*Activity*: Give the records again, word for word.
==== Available data ====
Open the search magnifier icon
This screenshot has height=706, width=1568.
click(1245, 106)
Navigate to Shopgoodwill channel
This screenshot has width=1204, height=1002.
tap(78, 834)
====
*Task answer*:
Open the search magnifier icon
This screenshot has height=706, width=1568.
click(1245, 106)
Navigate to Shopgoodwill channel
This screenshot has width=1204, height=1002.
tap(78, 834)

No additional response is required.